Pada masa pendudukan Jepang, para perempuan ini masih berusia remaja dan kebanyakan adalah putra pamong praja yang terpikat oleh propaganda Jepang untuk memberikan beasiswa studi di Tokyo. Tentu saja mereka tak akan pernah sampai ke sana, melainkan diturunkan di wilayah pendudukan tentara Jepang, seperti Singapura, Bangkok, atau pulau-pulau di Indonesia. Sebagian korban ini ada yang bersedia membuka ceritanya dengan gamblang, ada yang setengah menutup, dan ada yang sama sekali mengingkari asal-usulnya.

Kebanyakan dari mereka ingin mengetahui keadaan kota yang ditinggalkannya tapi merahasiakan nama keluarganya.

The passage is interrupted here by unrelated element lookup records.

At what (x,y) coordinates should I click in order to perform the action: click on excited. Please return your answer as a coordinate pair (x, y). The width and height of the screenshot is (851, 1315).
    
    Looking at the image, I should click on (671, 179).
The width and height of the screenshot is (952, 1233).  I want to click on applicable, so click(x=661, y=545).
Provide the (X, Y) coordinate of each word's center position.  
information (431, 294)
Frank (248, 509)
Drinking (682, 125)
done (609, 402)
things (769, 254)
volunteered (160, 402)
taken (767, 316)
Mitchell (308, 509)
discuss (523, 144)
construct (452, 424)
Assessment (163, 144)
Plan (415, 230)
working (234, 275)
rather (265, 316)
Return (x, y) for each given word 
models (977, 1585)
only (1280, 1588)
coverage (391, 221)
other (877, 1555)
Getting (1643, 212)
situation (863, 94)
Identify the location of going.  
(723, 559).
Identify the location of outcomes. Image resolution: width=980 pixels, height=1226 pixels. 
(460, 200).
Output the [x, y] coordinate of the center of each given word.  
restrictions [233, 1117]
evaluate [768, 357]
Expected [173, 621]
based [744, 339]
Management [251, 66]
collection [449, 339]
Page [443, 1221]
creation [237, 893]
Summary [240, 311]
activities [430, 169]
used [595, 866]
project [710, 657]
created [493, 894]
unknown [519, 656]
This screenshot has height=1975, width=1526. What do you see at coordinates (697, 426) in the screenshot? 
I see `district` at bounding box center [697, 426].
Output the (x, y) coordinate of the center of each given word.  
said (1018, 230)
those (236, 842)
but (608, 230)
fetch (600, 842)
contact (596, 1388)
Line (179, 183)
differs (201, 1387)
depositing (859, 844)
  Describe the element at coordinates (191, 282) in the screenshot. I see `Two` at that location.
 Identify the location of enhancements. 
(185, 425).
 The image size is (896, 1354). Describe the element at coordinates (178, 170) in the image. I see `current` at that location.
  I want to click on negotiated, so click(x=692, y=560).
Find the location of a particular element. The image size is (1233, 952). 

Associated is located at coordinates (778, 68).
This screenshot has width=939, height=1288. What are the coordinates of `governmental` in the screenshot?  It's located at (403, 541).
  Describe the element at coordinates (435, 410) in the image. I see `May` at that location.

Tampaknya, di balik kerinduannya untuk pulang, mereka membiarkan dirinya dianggap hilang. Mereka malu, merasa seperti sampah, sementara mereka berasal dari keluarga terpandang. Klimaks penuturan Pram tampak pada kisah Ibu Mulyati dari Klaten. Nama ibu ini dikenal belakangan, dari penuturan salah seorang korban yang bernama Ibu Siti. Kisah penjejakan yang ditulis sepanjang 117 halaman-separuh dari tebal buku-yang mengisahkan sepak terjang sang ibu.

Dia menempuh medan yang sulit: hutan, rawa, gunung, dan menghadapi adat-istiadat yang tertutup dan kepercayaan yang sarat pamali. Kisah Mulyati, istri tertua dari enam isteri Kepala Soa Wai Temon Latun, telah menjadi pembicaraan dan dongeng yang indah bagi penduduk di sekitar lembah Nur Latun. Ia berani membantah tindakan suaminya yang gemar merampas istri orang dan dia berani meninggalkan kampung itu.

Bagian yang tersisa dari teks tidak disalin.